I understand why some do it, they've reached a point where they need funding to scale and already have many private investors. Maybe thats not even right.

When I start a company one day I dont think I will ever want to take in public. It seems like you loose too much control over where you are going. Maybe its because I am a build what our customer want type person and not a lets return value to our shareholder by delivering a cheaper product type. Maybe that doesnt make sense.



To my understanding, a company IPO's for one or both of two reasons:

1) To allow initial investors (be they the founder or venture capitol) to cash out

2) To generate capital for the next stage of the business's growth & development


3) They have enough shareholders that it is effectively forced upon them by the SEC.


If you want to stay private forever and always have full founder control, then you should never offer stock based compensation (maybe profit sharing instead) or have plan to cash out that stock based compensation in the future, that you communicate when you hire people.


It depends how you structure the plan. Publix is an example of a privately controlled* company that has wide employee stock ownership.

*the stock is held by a small group of owners and many employees. Transfers are limited by contract and by securities laws. Because of the large number of shareholders, the company does have to file periodic reports with the SEC but the shares are not listed on an exchange and not available to the public. See http://en.wikipedia.org/wiki/Publix#Publix_stock


"then you should never offer stock based compensation"

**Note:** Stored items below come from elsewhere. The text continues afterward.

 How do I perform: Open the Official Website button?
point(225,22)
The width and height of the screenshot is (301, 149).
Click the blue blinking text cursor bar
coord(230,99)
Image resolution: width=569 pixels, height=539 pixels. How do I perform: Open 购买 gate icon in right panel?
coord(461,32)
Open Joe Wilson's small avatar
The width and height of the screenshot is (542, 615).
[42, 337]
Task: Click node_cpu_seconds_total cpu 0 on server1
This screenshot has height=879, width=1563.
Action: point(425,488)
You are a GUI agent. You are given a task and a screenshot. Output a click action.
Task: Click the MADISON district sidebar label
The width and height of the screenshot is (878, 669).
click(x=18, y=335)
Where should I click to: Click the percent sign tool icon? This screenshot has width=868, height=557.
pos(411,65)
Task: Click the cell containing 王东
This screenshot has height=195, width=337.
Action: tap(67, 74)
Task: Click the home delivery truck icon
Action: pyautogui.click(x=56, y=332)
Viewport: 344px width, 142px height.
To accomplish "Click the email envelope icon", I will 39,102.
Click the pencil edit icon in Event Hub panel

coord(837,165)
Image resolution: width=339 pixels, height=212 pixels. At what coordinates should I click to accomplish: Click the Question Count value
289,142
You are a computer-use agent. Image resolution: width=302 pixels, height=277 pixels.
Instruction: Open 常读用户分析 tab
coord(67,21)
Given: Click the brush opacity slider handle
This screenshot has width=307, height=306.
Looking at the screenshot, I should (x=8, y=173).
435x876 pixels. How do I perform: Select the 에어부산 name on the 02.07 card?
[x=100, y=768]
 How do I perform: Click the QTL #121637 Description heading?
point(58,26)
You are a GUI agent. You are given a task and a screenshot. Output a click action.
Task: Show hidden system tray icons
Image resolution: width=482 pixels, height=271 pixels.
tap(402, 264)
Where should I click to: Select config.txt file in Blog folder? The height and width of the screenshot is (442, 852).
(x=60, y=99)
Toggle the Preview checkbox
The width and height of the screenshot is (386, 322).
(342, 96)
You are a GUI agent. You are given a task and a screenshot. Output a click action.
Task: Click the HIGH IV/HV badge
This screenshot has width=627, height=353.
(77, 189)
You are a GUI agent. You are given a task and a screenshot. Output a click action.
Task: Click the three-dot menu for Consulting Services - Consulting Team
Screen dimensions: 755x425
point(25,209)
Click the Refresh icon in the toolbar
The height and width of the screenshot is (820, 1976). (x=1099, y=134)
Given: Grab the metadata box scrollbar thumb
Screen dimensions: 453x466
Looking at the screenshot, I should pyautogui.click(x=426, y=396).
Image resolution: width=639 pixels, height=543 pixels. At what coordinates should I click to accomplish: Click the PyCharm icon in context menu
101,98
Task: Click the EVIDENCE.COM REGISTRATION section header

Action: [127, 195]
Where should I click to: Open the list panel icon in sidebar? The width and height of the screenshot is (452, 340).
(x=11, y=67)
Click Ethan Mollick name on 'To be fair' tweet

unfortunately most of your funding will be from VC companies, and it's unlikely they will give you money under a profit sharing arrangement b/c it does follow their IPO->cash out workflow.

The current system is flawed and self perpetuating


Good question. Part of the answer is probably selection bias: bad companies don't get to that stage (although I suppose that is quite debatable when they are in an arena where people can't tell the difference between good and bad).